Saturday, October 22, 2005

BIOPSIES-GENERAL INSTRUCTIONS FOR PROCESSING

ACCESSIONING CASES
The anatomic location for the specimen is given by what is written on the specimen bottle. If the location only appears on the requisition that accompanies the specimen then the gross description should so indicate: "Specimen, in formalin, labeled with the name of the patient and designated diagrammatically on the accompanying requisition as "right upper eyelid" consists of..."
Cases are accessioned in our system with a letter S if the biopsy originated from UCLA or JSEI and R if it is outside this facility. The resident must assign the R or S number according to the location. Some cases will be delivered from UCLA Pathology Outreach with R numbers already assigned.
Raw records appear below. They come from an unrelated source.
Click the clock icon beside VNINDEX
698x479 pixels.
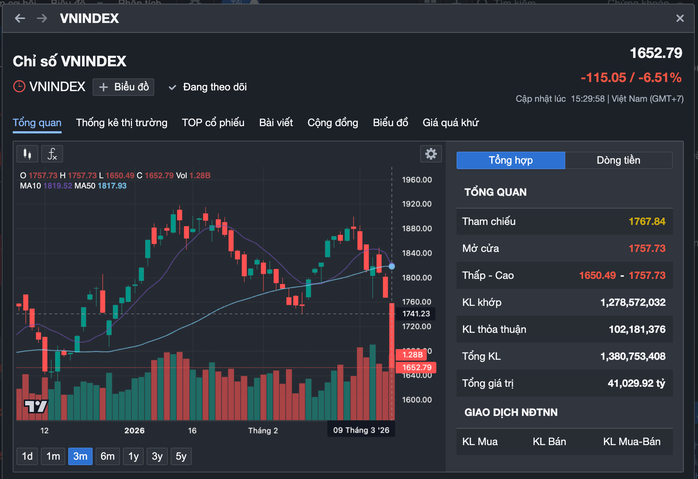point(19,87)
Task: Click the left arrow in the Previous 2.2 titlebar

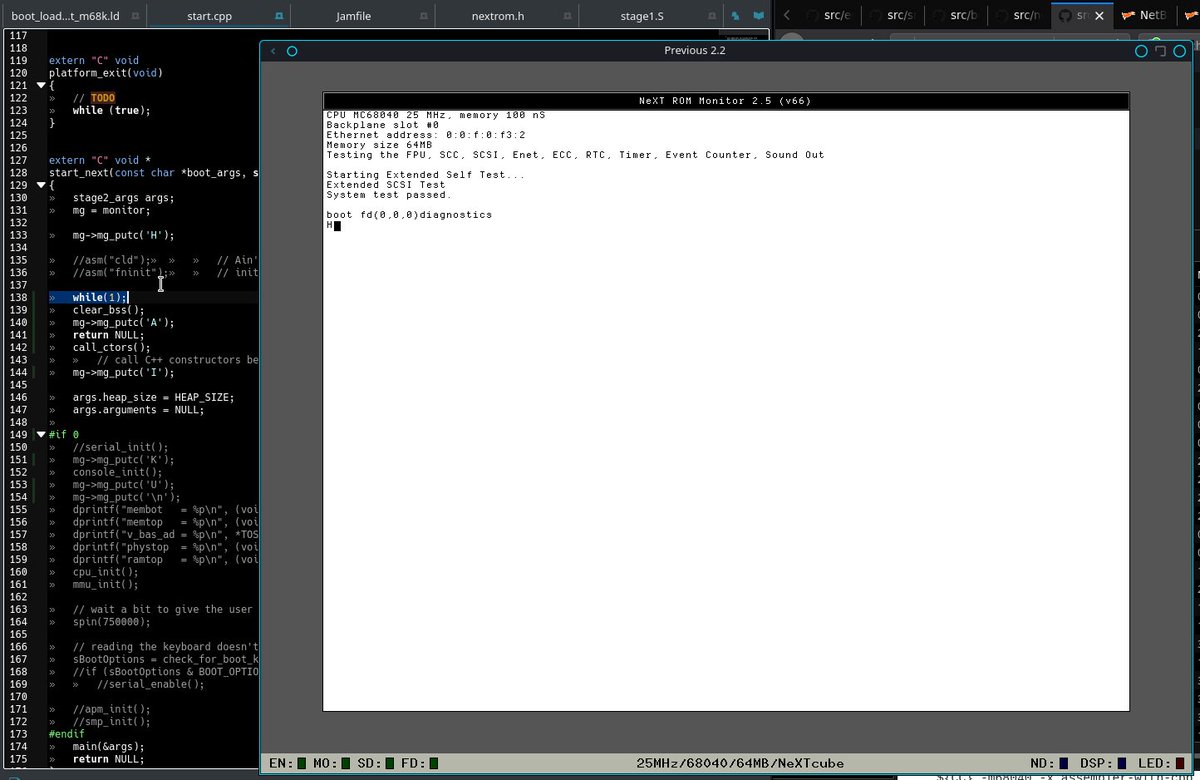Action: pos(272,50)
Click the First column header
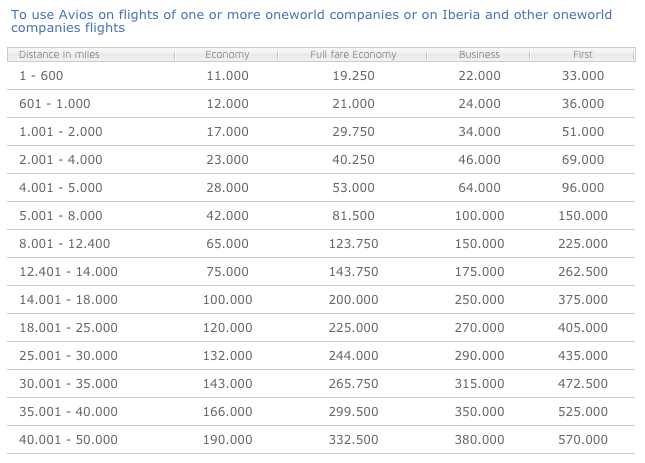Viewport: 645px width, 463px height. coord(583,54)
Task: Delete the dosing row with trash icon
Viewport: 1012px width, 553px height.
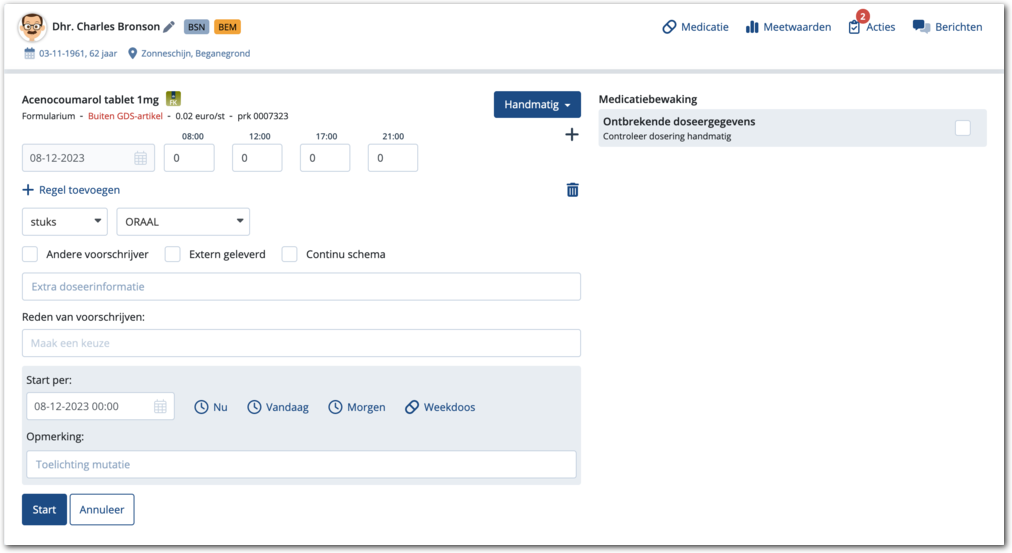Action: click(572, 190)
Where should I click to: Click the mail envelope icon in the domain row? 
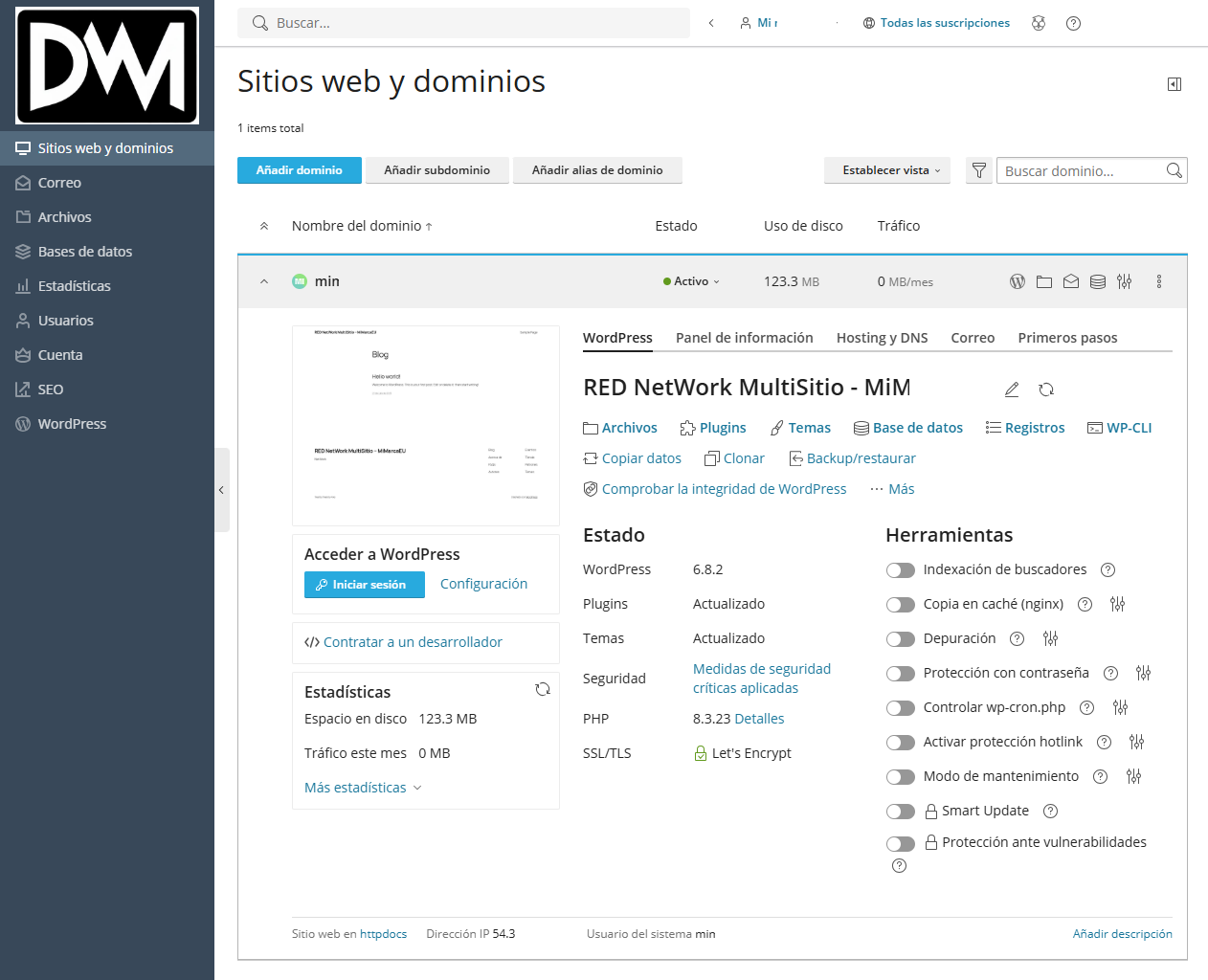tap(1071, 281)
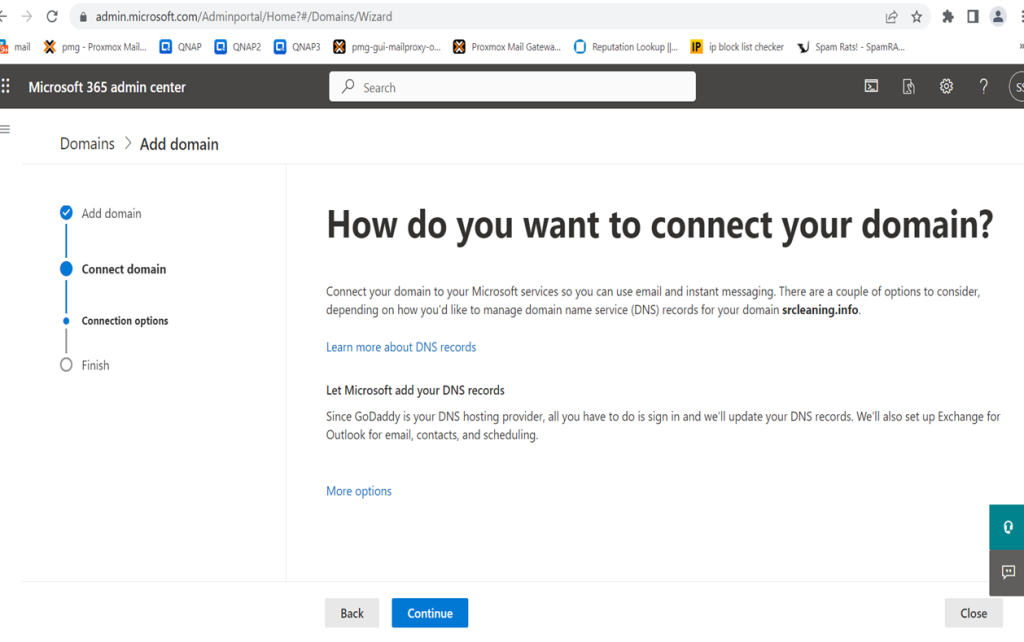Screen dimensions: 1024x642
Task: Click the Back button
Action: [x=352, y=613]
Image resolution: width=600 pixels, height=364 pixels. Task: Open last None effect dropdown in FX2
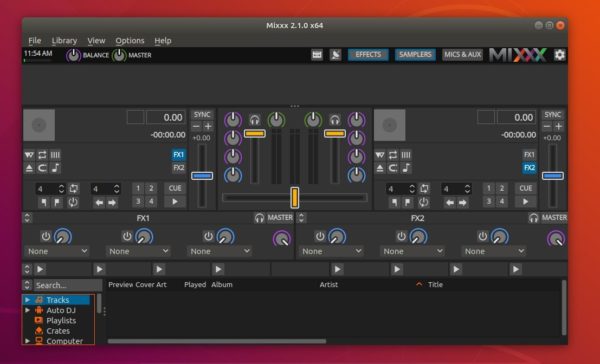[x=494, y=251]
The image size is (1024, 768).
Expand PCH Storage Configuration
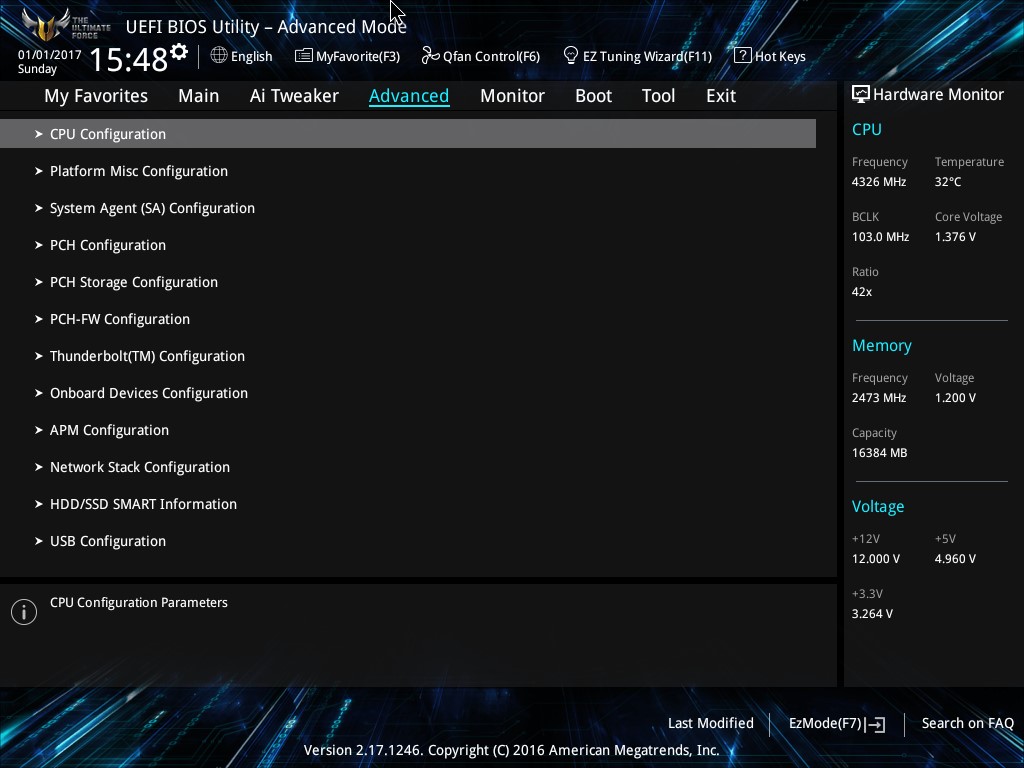click(134, 282)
These cases have already been accessioned and will keep the R number assigned by outreach. The resident simply needs to log them in the book to complete the accessioning. The basic tenet is that every specimen that is received by the lab is entered in the computer and in the log book by the resident.


BIOPSIES

The work-up of surgical biopsies is only begun when adequate clinical information is available; the work-up contains 3 parts: a narrative gross description, a narrative microscopic description, and a diagnosis. Be sure to obtain adequate clinical information and type everything listed clinically on the requisition form. If the information on the requisition form is incomplete then request history by emailing the assigned physician using your UCLA email account. Alternatively, you can call them or review the patient's chart in the originating physician's suite with their permission. Abbreviations should be typed out as complete words. Mistyped or mis-spelled words can followed by [sic] to indicate the mistake. Some use [sic] to follow the corrected error. Either usage seems to acceptable although most grammar texts use to follow the error left in place.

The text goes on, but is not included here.